═════ Testo di riferimento
Oggetto del contendere sono 666 calzature originali del modello Nike Air Max ’97, contraddistinte dall’iconico Swoosh di Nike e dall’inconfondibile trade dress ma recanti delle vistose alterazioni, frutto della collaborazione del collettivo con il rapper Lil Nas X, tanto da essere ribattezzate “Satan Shoes” (scarpe di Satana).
Segni particolari:
- un pentagramma in bronzo come pendente tra i lacci e impresso nella fodera interna delle calzature;
- una croce rovesciata sulla linguetta;
- ricami in rosso sulla tomaia che rinviano al versetto (il 10:18) in cui nel Vangelo di Luca si parla del diavolo;
- e soprattutto, una goccia di sangue umano mischiata ad un liquido rosso iniettato nei cuscinetti d’aria tipici della suola delle Air Max.
Immediata la pioggia di critiche ma, il 29 marzo 2021, in meno di un minuto dal loro lancio in rete e nel pieno della Settimana Santa, 665 di 666 paia di sneakers, considerate “da collezione”, sono state vendute al prezzo di 1.018 $ al paio.
MSCHF non è certamente nuovo alle provocazioni di natura religiosa.
Nel 2019 aveva infatti rivenduto come “Jesus Shoes”, alla cifra di 3.000 $ al paio, 24 paia di calzature Nike dello stesso modello, in versione total white, dopo avere aggiunto un crocefisso tra i lacci e riempito i cuscinetti con del liquido azzurro e una goccia di acqua santa proveniente direttamente dal fiume Giordano. Nike al tempo non aveva ritenuto opportuno intervenire.
Questa volta però, complice il riferimento a Satana in una delle settimane più sacre dell’anno per la religione cristiana, il progetto ha suscitato polemiche accese da parte dei consumatori che si sono scatenati nei social media invitando a boicottare Nike a causa della sua presunta associazione con le scarpe considerate blasfeme e la conseguente promozione del satanismo.
══════════
═════ Materiale estratto
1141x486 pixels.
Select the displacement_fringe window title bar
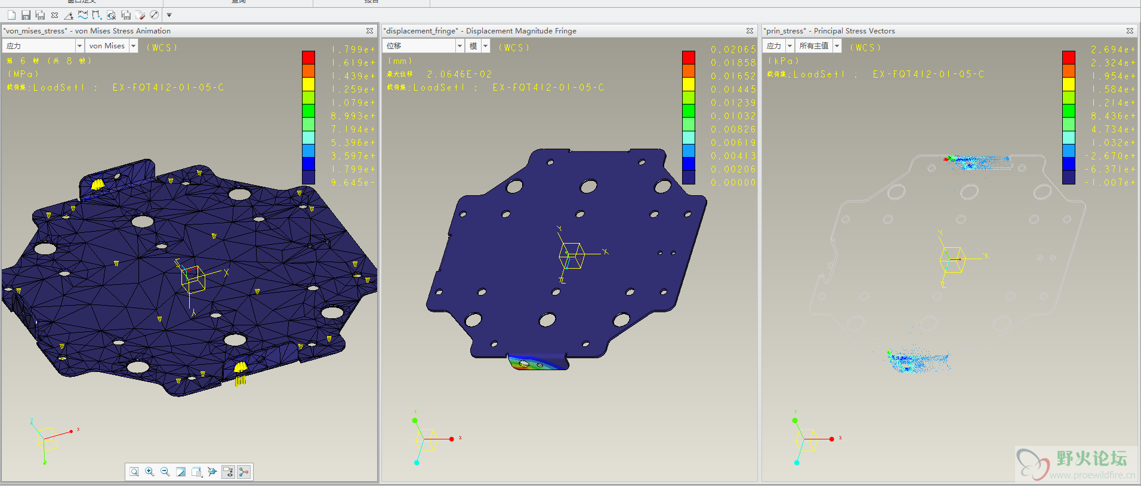[480, 30]
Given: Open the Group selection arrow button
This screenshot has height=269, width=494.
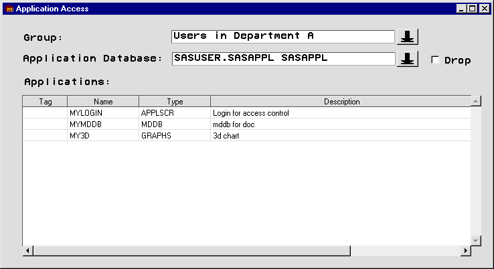Looking at the screenshot, I should point(407,36).
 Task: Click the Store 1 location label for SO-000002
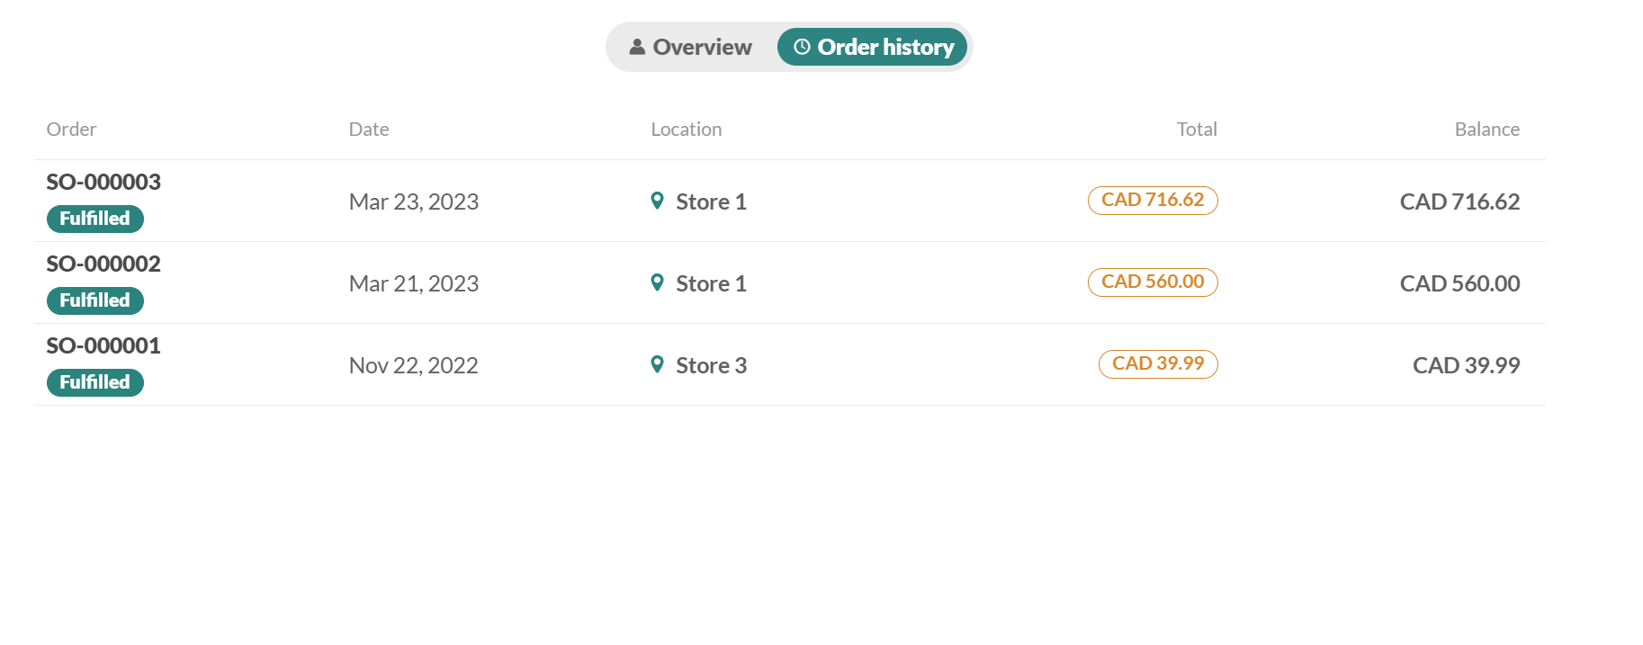pos(711,282)
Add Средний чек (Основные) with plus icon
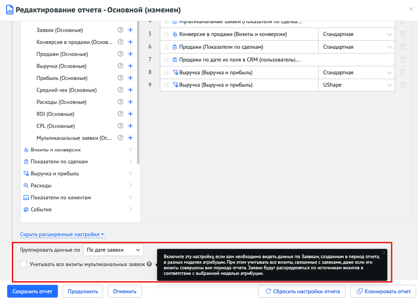 130,90
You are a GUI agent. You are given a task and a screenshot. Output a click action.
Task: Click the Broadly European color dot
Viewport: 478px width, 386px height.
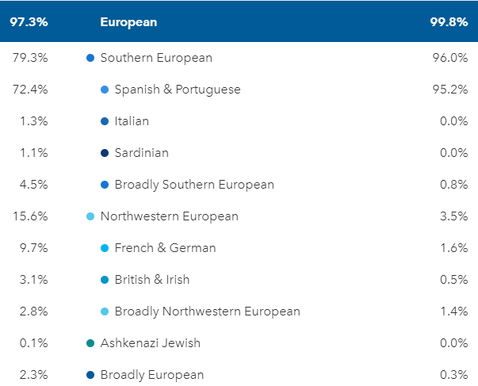(90, 375)
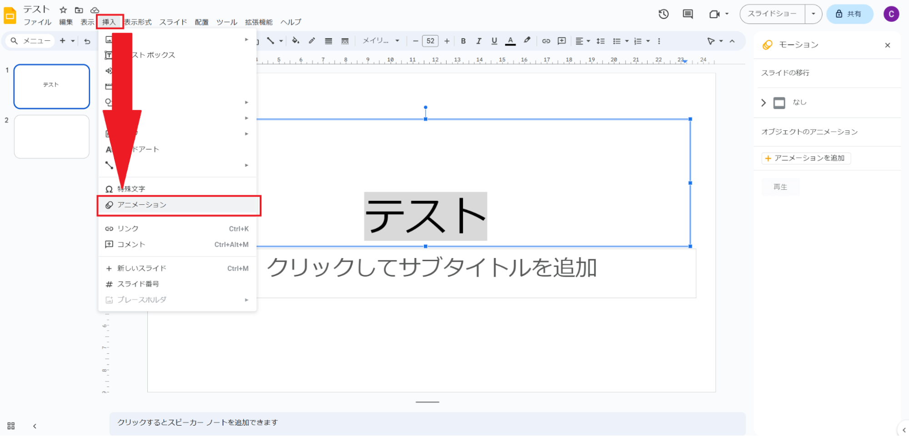Click the camera meeting icon
The height and width of the screenshot is (436, 909).
point(714,14)
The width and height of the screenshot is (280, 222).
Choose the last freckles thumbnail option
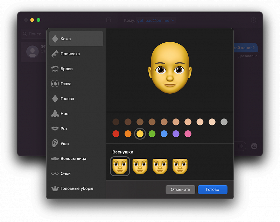180,166
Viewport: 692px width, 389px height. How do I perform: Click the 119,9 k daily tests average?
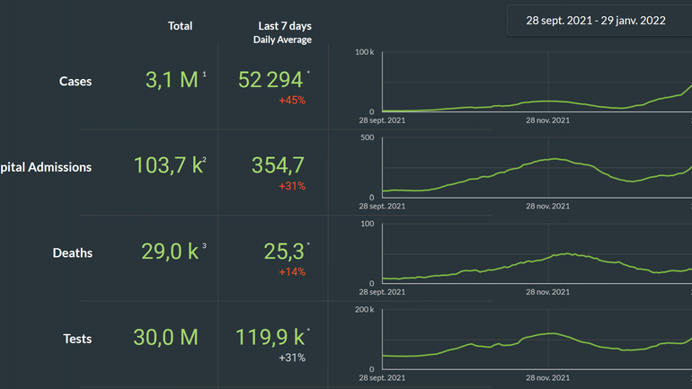point(271,337)
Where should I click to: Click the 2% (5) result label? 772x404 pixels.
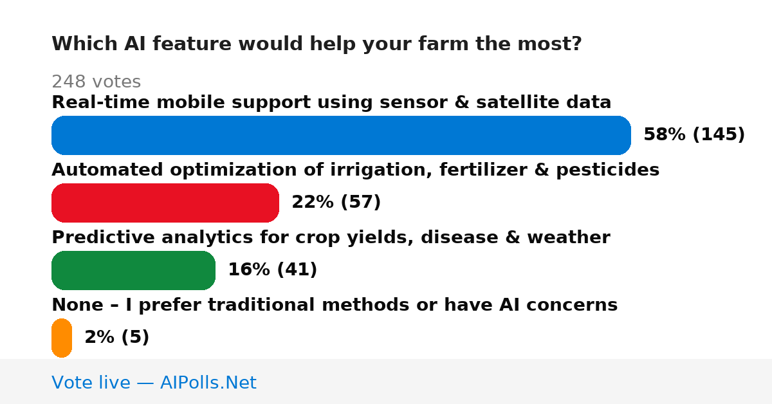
══════════
▸ Requisiti
Riprenda il testo sulle «Satan Shoes» e sulle polemiche contro Nike, proseguendolo subito dopo l'ultima frase. I record riportati non hanno alcuna attinenza con il testo.

▸ Risposta attesa
Inevitabile una reazione aggressiva della multinazionale statunitense che è ricorsa alle vie legali lamentando la contraffazione e la diluizione del proprio marchio, la violazione delle norme in materia di concorrenza sleale e richiedendo, oltre all’inibitoria della condotta di MSCHF, il risarcimento dei danni da essa derivanti.
Nike ha subito ottenuto un provvedimento cautelare volto a impedire a MSCHF di proseguire nella vendita delle “Satan Shoes”…ma si è trattata di una vittoria solo sulla carta visto che 665 paia erano già state vendute e spedite in tutto il mondo.
La disputa, che minacciava di essere più sanguinosa della scarpa in oggetto, si è già risolta con un accordo stragiudiziale.
Ciononostante, molte questioni su cui riflettere anche per futuri analoghi episodi rimangono aperte.
Ad esempio, le “Satan Shoes” hanno costituito un esercizio di libertà di parola oppure si è trattato di una condotta contraffattoria e anticoncorrenziale?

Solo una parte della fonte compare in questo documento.